§ What you have to do: Copy out the lines of the material below, from the line containing "Given: Open the 模型 models sidebar panel" through the end of the material, both included, reproducing them character for character. Leave the pictures out of your answer.

(Material for finding displayed items)
========

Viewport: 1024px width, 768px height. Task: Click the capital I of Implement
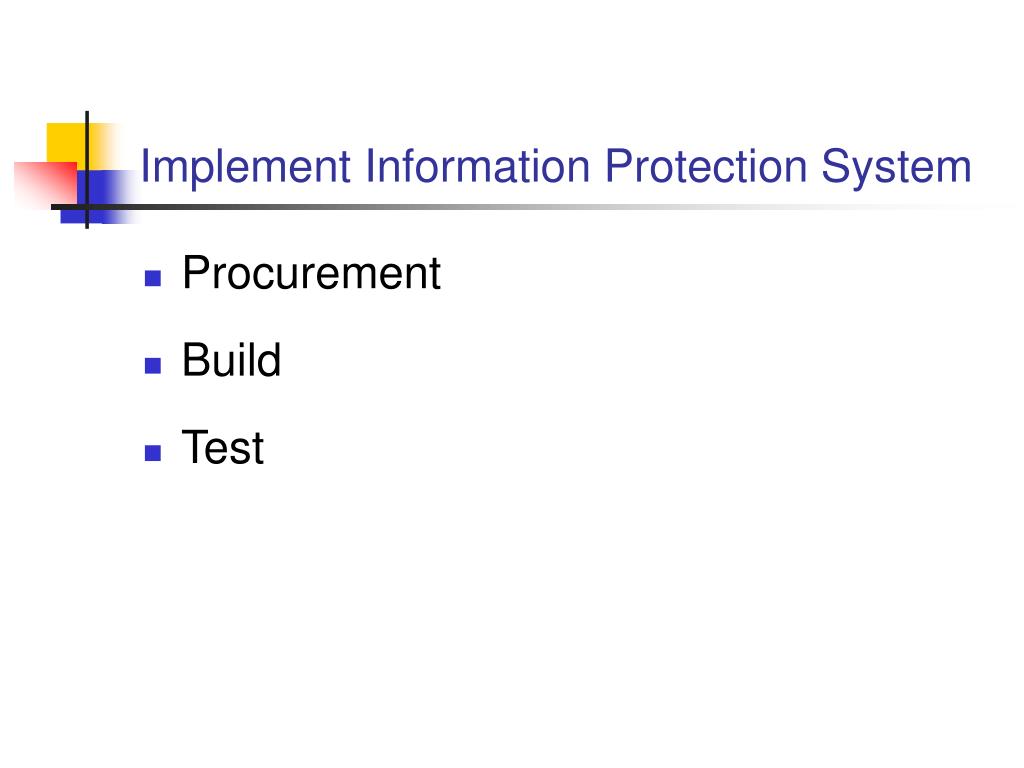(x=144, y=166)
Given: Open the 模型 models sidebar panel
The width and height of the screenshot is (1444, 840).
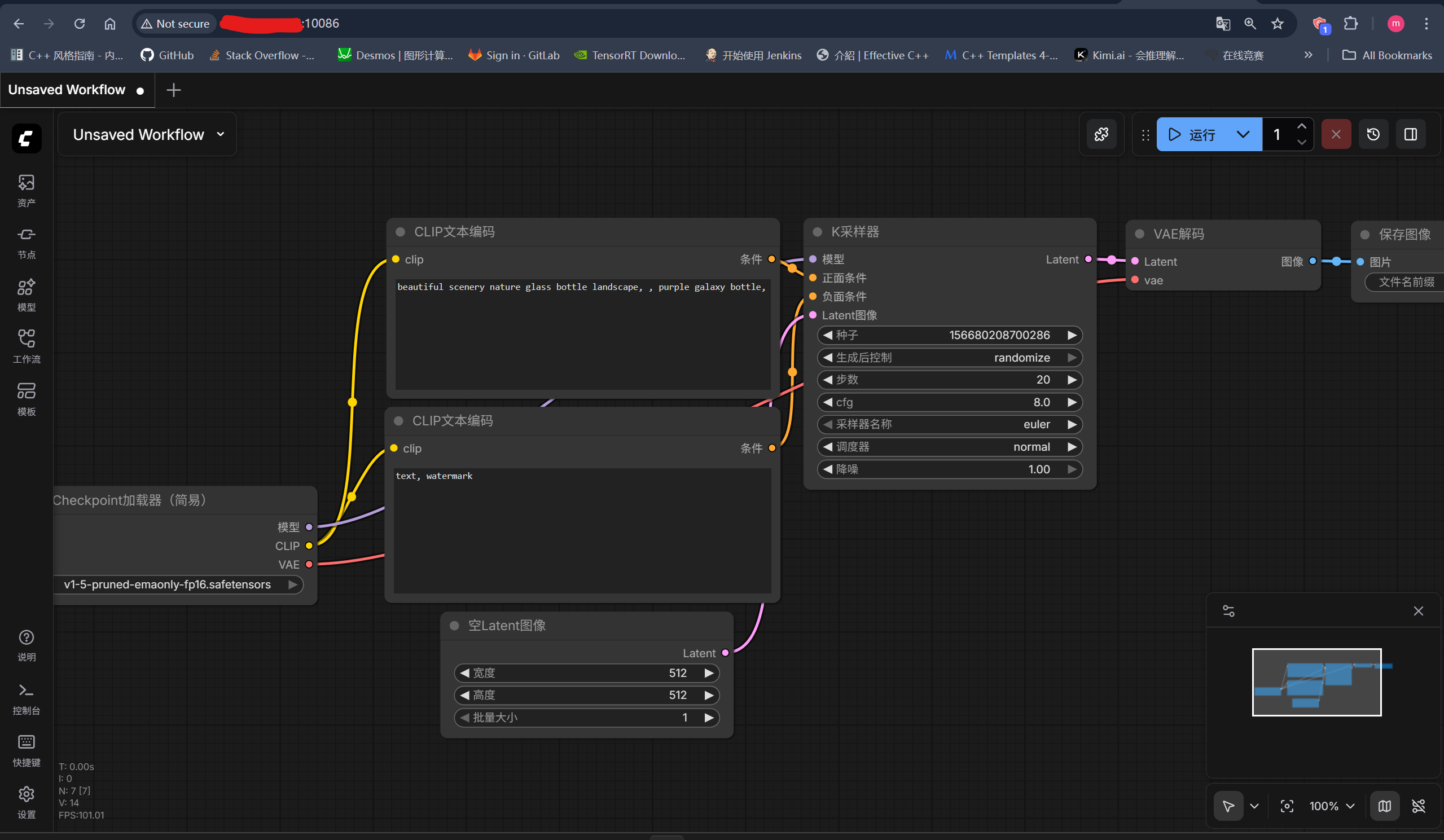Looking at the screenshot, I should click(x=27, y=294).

========

§ Written response:
Given: Open the 模型 models sidebar panel
The width and height of the screenshot is (1444, 840).
Looking at the screenshot, I should click(x=27, y=294).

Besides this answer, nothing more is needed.